_TASK BRIEF_
Print the records below exactly. Omit every picture.

_ENTRIES SUPPLIED_
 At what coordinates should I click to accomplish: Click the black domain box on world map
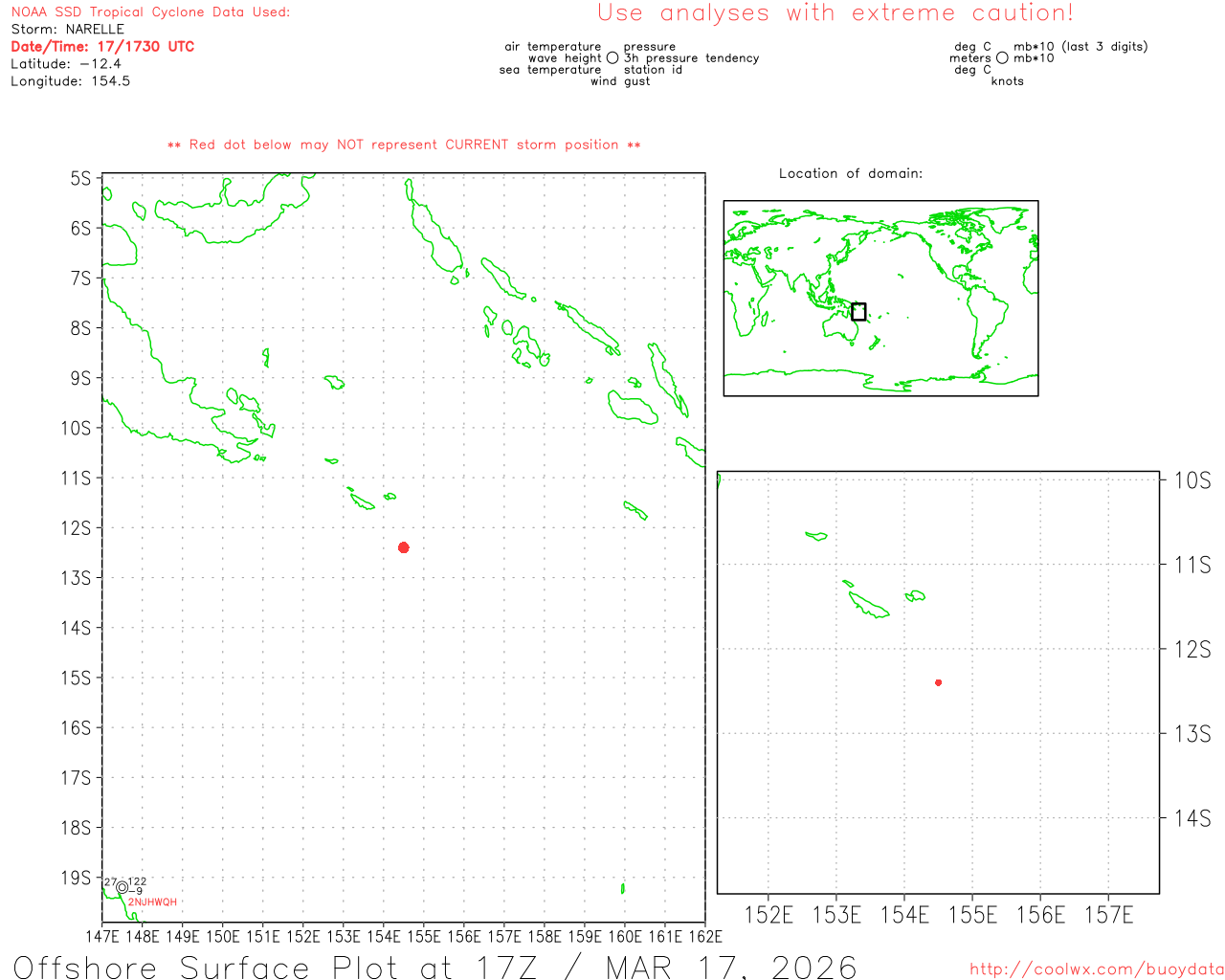point(858,312)
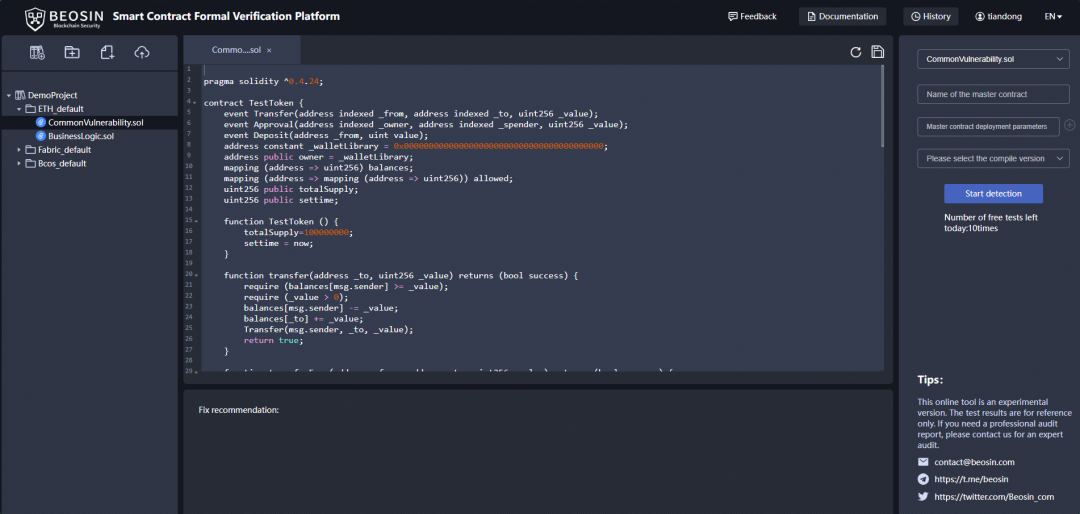Collapse the DemoProject tree node
This screenshot has height=514, width=1080.
(9, 96)
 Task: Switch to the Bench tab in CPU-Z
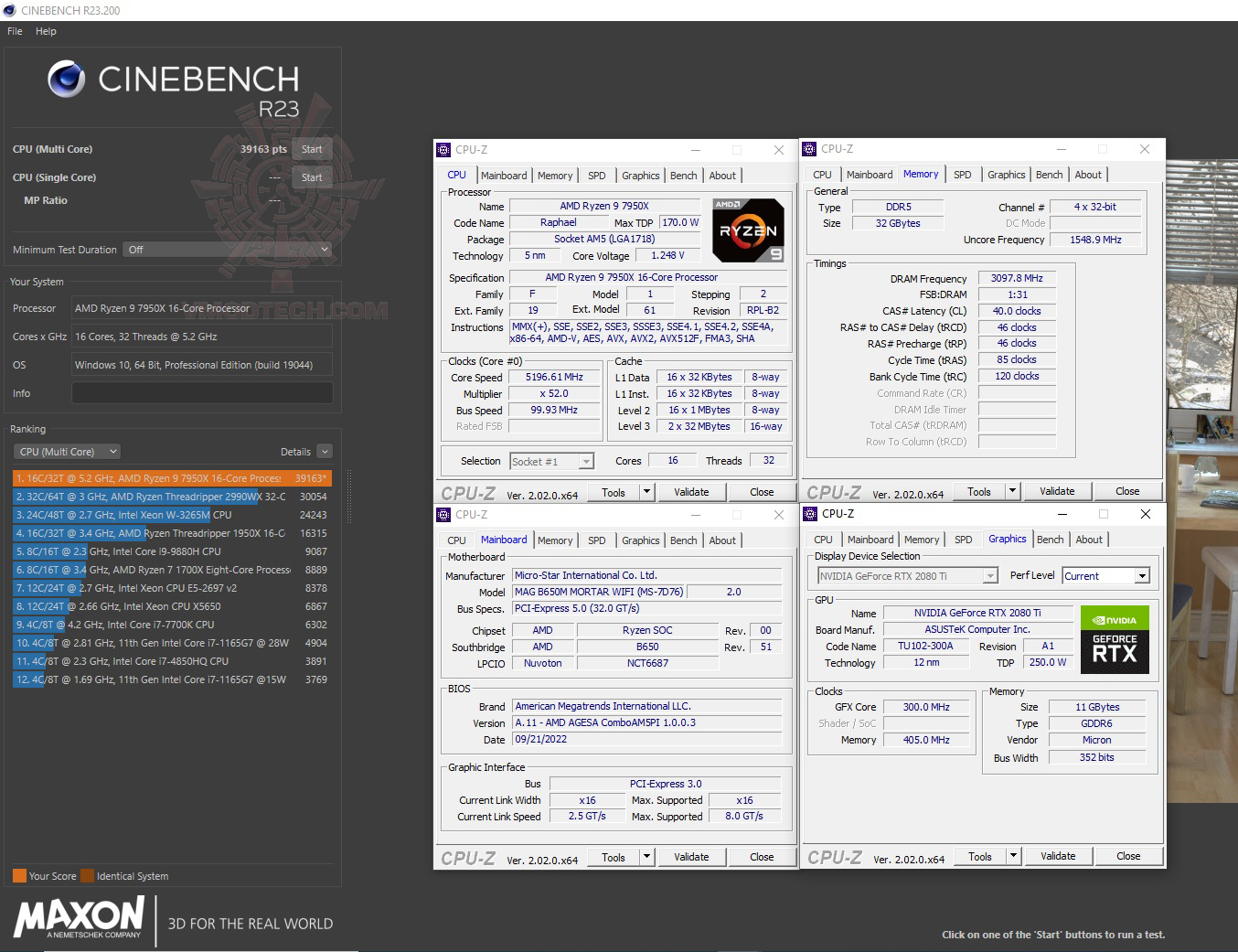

_ANSWER BOX_
 At what coordinates should I click to accomplish: Click the black domain box on world map
point(858,312)
Collapse the DemoProject tree node
This screenshot has height=514, width=1080.
(9, 96)
 Task: Switch to the Bench tab in CPU-Z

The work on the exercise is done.